Exercise >> Up to and including the line with "The height and width of the screenshot is (553, 846).", please reproduce the lines below exactly, beginning with the first.

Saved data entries
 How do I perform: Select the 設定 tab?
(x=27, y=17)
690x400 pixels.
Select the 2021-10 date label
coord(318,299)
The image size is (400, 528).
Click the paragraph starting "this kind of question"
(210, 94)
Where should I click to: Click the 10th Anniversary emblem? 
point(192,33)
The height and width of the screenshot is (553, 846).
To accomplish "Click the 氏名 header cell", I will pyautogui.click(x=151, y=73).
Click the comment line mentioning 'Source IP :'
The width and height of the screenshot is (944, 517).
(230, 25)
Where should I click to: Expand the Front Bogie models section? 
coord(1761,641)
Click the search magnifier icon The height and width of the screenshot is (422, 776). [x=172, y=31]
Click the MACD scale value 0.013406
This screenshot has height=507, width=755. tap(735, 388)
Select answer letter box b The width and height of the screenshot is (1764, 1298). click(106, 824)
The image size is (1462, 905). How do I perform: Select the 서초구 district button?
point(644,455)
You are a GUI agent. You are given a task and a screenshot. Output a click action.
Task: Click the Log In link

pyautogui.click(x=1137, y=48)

Worked solution >>
 How do I perform: Select the 設定 tab?
(x=27, y=17)
690x400 pixels.
Select the 2021-10 date label
coord(318,299)
The image size is (400, 528).
Click the paragraph starting "this kind of question"
(210, 94)
Where should I click to: Click the 10th Anniversary emblem? 
point(192,33)
The height and width of the screenshot is (553, 846).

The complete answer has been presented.